____ GIVEN ENTRIES
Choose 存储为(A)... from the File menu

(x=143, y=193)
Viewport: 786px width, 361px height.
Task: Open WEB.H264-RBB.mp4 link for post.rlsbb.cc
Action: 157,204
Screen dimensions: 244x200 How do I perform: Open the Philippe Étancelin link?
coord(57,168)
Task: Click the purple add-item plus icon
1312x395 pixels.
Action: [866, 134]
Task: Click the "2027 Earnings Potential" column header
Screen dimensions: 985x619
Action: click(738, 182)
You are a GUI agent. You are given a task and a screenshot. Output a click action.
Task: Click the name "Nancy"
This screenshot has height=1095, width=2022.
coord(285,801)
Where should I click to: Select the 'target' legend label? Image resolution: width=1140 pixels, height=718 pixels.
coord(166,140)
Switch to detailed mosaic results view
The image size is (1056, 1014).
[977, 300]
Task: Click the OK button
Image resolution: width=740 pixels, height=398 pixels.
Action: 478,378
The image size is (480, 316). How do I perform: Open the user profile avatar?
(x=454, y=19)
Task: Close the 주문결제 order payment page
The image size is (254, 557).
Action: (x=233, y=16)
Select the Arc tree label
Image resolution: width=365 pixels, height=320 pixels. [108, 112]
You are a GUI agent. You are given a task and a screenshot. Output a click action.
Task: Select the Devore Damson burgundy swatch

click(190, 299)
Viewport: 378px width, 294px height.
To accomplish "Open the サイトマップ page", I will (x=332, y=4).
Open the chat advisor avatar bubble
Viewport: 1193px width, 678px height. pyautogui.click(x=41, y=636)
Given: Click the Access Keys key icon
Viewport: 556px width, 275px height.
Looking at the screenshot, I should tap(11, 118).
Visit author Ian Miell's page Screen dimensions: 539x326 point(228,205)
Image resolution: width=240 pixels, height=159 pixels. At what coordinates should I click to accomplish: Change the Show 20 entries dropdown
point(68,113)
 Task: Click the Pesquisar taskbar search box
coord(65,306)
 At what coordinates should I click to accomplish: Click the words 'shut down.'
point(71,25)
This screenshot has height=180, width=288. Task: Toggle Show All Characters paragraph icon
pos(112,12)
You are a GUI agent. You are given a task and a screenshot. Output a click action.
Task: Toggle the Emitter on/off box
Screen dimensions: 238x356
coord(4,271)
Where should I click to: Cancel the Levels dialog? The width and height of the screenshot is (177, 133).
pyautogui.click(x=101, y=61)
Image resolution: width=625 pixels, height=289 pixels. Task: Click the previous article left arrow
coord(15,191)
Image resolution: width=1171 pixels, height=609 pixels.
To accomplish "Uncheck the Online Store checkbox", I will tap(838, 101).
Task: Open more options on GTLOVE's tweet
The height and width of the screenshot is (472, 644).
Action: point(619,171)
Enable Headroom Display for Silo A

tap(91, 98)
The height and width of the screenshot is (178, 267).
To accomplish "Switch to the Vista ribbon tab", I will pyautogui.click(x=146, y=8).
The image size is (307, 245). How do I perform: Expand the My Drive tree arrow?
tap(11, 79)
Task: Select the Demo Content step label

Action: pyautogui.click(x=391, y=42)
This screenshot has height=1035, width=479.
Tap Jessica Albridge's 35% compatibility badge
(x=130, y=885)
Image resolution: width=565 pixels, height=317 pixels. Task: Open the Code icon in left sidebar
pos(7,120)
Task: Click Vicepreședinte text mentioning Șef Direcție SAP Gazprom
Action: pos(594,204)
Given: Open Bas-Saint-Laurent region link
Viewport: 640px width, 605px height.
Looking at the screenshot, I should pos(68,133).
________
## DIRECTIONS
Whenever the word "page" shows up in a line above, copy that line.

## RESPONSE BELOW
Task: Close the 주문결제 order payment page
To accomplish "Open the サイトマップ page", I will (x=332, y=4).
Visit author Ian Miell's page Screen dimensions: 539x326 point(228,205)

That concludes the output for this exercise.